I spent a year and a half running the stockroom at Suitsupply San Francisco, and the longer I ran it the more obvious it got that the bottleneck wasn’t people — it was the paper. Shipments, lost punches, game plans, closing duties, radio call-outs — all of it lived in a clipboard or somebody’s head. So I started building.
Overview
A Progressive Web App that runs every stockroom workflow in the store: shipment tracking, time-off requests, lost-punch corrections, daily game plans, closing checklists, real-time radio call-outs, and live email processing. Mobile-first, but a manager can run the same thing from a desktop.
Stack
- Backend — Node + Express, PostgreSQL 15, Redis for ephemeral state, WebSockets for live sync across every connected device.
- Frontend — PWA, “Add to Home Screen” on iOS with a built-in install prompt, offline-capable for the views that matter.

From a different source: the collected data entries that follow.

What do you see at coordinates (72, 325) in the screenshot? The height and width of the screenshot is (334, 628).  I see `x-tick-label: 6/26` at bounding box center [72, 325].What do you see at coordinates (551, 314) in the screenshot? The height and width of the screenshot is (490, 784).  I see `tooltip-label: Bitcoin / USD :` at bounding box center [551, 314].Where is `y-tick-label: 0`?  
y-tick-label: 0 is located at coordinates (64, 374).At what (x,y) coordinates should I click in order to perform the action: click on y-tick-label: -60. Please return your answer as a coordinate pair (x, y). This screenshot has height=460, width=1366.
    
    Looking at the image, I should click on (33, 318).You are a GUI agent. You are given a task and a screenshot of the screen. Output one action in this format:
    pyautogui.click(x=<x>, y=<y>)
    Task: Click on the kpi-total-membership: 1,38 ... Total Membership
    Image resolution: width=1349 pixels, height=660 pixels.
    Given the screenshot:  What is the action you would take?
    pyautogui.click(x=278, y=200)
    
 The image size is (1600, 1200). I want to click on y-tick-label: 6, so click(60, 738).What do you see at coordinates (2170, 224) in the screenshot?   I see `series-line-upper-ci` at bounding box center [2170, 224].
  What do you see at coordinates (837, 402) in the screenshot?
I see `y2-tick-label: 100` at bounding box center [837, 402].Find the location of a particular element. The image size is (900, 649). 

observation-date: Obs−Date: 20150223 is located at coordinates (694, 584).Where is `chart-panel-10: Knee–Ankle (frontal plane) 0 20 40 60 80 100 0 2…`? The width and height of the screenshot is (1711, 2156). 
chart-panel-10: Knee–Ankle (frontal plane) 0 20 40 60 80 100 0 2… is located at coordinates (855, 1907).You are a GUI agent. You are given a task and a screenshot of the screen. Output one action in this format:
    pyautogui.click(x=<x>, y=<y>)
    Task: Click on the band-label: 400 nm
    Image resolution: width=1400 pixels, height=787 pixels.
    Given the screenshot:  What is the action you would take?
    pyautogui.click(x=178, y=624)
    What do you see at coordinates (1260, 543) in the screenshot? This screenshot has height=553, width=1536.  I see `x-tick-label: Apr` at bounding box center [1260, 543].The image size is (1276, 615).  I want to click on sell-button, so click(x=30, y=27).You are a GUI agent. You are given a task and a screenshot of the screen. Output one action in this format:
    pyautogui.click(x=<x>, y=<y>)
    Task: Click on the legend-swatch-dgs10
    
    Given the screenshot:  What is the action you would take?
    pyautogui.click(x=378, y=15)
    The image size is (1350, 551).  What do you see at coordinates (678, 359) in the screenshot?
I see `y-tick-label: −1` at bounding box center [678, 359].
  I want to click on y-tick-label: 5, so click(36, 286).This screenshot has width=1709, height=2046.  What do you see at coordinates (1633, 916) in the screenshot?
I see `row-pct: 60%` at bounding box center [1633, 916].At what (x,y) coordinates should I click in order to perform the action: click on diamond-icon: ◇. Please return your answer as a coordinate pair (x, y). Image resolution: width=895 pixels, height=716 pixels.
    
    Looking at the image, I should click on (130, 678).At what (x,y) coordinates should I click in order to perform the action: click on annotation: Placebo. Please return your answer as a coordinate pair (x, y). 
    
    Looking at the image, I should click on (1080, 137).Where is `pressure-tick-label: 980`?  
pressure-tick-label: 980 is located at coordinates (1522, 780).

- Deploy — Linux, PM2, Nginx, SSL via Let’s Encrypt. Tailscale for remote access, plus a smart-routing layer that flips users between local WiFi (fast) and Tailscale (secure) automatically.
- Integrations — Salesforce, PredictSpring, UPS API, Gmail API with OAuth 2.0 and real-time push via Google Cloud Pub/Sub. Plus a few MCP servers for inventory, shipments, and radio operations.
Status
- 50+ active daily users, sub-200 ms response times.
- Real-time email processing — the inbox-to-action loop is gone.
- The paper game-plan board is gone.
- The radio system is logged and searchable.
- The closing checklist is enforced and auditable.
What I learned building it
You don’t actually need a frontend framework to ship a PWA that 50 people use every day. You do need to think hard about the network — the single biggest performance win we shipped was not a code change. It was detecting which network the user was on and routing them to the fastest path automatically.
Where it goes next
Multi-store deployment, harder offline guarantees, and a proper public API for the integrations.